*Task goal*
Transcribe the line with "Select the Input 1 interface row" and all the lines that follow it in the material below, exactly as they stand.

*Given records*
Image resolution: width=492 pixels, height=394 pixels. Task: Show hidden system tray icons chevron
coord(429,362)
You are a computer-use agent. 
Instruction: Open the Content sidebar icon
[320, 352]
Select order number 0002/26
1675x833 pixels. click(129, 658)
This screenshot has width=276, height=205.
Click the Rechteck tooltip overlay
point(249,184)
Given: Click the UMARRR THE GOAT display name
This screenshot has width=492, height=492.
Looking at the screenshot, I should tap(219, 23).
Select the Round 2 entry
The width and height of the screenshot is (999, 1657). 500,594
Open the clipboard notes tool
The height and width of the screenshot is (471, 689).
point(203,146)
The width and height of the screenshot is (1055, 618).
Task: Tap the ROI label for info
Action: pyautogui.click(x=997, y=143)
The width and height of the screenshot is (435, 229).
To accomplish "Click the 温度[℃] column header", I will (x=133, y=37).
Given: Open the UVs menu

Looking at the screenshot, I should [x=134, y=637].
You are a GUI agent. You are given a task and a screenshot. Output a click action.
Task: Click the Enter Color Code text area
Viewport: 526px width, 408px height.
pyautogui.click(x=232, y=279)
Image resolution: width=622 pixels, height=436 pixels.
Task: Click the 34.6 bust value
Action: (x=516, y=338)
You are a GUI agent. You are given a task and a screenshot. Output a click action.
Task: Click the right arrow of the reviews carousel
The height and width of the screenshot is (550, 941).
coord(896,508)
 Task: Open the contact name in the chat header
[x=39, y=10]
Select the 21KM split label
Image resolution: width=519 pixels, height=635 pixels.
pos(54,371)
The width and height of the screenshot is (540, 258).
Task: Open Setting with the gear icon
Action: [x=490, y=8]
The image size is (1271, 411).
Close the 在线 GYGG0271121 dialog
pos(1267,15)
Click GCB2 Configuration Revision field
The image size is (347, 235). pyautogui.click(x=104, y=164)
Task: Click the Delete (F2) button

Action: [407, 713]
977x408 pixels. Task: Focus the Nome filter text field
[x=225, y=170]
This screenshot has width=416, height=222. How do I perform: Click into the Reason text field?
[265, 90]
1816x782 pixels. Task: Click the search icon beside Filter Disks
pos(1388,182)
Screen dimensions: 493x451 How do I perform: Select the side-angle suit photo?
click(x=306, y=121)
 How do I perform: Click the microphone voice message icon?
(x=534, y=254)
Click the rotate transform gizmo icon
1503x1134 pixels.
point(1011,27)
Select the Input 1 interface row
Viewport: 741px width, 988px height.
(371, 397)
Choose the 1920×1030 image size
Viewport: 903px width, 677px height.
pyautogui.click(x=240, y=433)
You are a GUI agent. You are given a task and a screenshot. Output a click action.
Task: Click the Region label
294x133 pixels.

*Completed exercise*
Select the Input 1 interface row
Viewport: 741px width, 988px height.
(371, 397)
Choose the 1920×1030 image size
Viewport: 903px width, 677px height.
pyautogui.click(x=240, y=433)
You are a GUI agent. You are given a task and a screenshot. Output a click action.
Task: Click the Region label
294x133 pixels.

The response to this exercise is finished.